From 2000 until 2005 he was professor at Harvard University, where together with engineer Andres Iacobelli he found the social housing initiative ELEMENTAL, an Urban Do Tank, partner of Universidad Catolica and Chilean Oil Company Copec. Since then, Elemental has expanded their field of action to a wide range of infrastructure, public space and public buildings that use the city as a shortcut towards equality: the Metropolitan Promenade and Children’s Park in Santiago, the reconstruction of the city of Constitucion after the 2010 earthquake, the redesign of the Copper mining town of Calama or the intervention of the Choapa Region for Pelambres Mining Company.
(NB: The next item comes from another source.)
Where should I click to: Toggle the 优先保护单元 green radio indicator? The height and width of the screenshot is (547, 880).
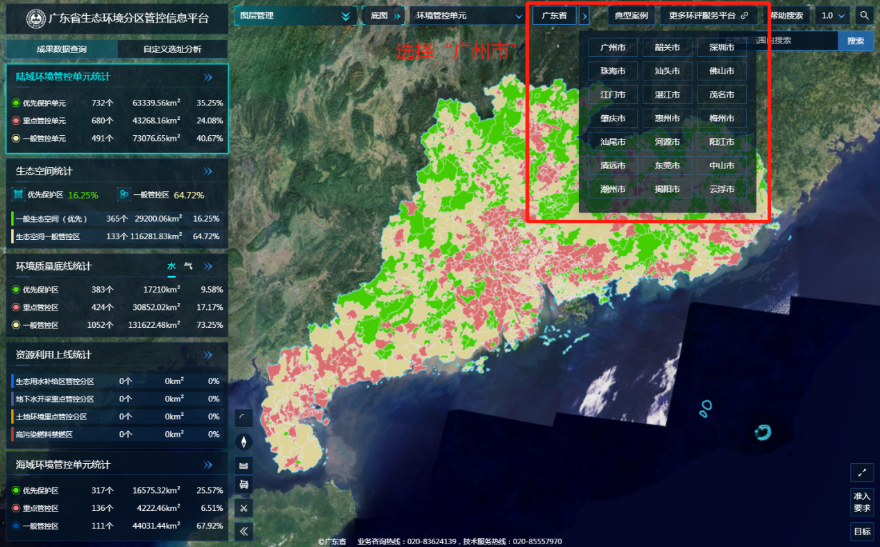pyautogui.click(x=16, y=103)
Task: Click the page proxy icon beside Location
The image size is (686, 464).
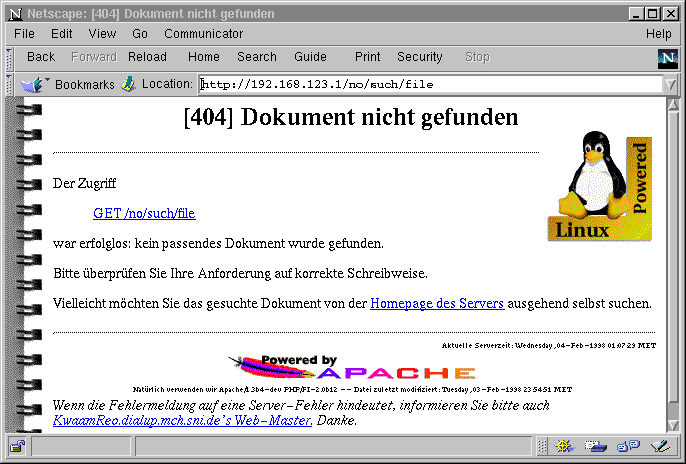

His work has been distinguished with several awards such as the Design of the Year (London Design Museum, 2015), 1st Prize of Zumtobel Global Award (Austria, 2014), World Green Building Council Chairman’s Award (USA, 2014), the 1st Prize Index Award (Denmark, 2011), Silver Medal Holcim Awards for Sustainable Construction (Switzerland, 2011), 1st Prize Brit Insurance Design Awards (UK, 2010), Curry Stone Design Award (USA,2010), the Marcus Prize (USA, 2009), the Silver Lion at the 11th International Architecture Exhibition of la Biennale di Venezia (2008), the Global Award for Sustainable Architecture (France, 2007), the Erich Schelling Architecture Medal (Germany,2006) and the Bicentennial Medal for his contribution to the country’s development (Chile, 2004).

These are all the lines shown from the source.